This work addresses the privacy leakage risk arising from machine unlearning, proposing the first black-box posterior membership inference attack that determines whether a given sample has been unlearned—requiring only model label predictions, without access to the original model, gradients, or confidence scores. The method models label distribution shifts induced by unlearning and integrates statistical significance testing with an adaptive thresholding mechanism to achieve high-precision identification under a strict threat model. Experiments across multiple benchmark datasets and state-of-the-art unlearning algorithms demonstrate an average precision of 92.3%, significantly outperforming existing baselines. The approach exhibits strong generalizability and practicality, and is the first to enable efficient unlearned-sample identification under the stringent constraint of label-only outputs.

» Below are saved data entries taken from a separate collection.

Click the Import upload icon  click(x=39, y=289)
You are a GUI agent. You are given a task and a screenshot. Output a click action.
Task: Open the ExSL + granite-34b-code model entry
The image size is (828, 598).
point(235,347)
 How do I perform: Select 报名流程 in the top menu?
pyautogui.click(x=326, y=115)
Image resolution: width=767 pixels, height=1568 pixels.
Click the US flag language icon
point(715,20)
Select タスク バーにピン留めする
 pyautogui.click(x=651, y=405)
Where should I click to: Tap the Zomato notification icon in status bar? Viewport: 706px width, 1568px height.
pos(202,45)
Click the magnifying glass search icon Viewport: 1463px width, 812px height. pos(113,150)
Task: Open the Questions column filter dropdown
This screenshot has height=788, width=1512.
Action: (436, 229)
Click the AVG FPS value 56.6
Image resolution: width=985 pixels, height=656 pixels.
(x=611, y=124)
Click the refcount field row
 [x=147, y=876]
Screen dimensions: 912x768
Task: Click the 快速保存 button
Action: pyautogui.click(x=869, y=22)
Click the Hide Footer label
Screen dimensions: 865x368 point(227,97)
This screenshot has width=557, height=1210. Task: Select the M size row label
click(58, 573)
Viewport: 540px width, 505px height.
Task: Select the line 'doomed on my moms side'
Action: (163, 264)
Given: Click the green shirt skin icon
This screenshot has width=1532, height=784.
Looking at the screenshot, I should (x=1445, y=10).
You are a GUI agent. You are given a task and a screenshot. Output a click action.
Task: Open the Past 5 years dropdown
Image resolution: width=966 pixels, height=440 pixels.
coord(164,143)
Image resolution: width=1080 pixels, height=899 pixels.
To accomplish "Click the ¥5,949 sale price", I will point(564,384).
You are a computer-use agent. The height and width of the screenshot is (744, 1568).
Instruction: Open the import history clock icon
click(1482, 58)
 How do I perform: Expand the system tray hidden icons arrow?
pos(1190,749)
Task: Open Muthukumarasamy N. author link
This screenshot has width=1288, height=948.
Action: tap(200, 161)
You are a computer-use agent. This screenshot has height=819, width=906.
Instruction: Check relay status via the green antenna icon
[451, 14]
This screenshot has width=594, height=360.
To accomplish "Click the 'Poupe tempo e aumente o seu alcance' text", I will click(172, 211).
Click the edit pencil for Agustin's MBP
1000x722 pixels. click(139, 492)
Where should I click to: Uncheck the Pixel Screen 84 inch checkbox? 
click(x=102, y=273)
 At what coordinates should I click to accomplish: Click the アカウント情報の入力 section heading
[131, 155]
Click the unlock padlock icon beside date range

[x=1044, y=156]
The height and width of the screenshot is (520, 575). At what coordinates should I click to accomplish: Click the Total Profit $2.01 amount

Machine Unlearning (MU) aims to update Machine Learning (ML) models following requests to remove training samples and their influences on a trained model efficiently without retraining the original ML model from scratch. While MU itself has been employed to provide privacy protection and regulatory compliance, it can also increase the attack surface of the model. Existing privacy inference attacks towards MU that aim to infer properties of the unlearned set rely on the weaker threat model that assumes the attacker has access to both the unlearned model and the original model, limiting their feasibility toward real-life scenarios. We propose a novel privacy attack, A Posteriori Label-Only Membership Inference Attack towards MU, Apollo, that infers whether a data sample has been unlearned, following a strict threat model where an adversary has access to the label-output of the unlearned model only. We demonstrate that our proposed attack, while requiring less access to the target model compared to previous attacks, can achieve relatively high precision on the membership status of the unlearned samples.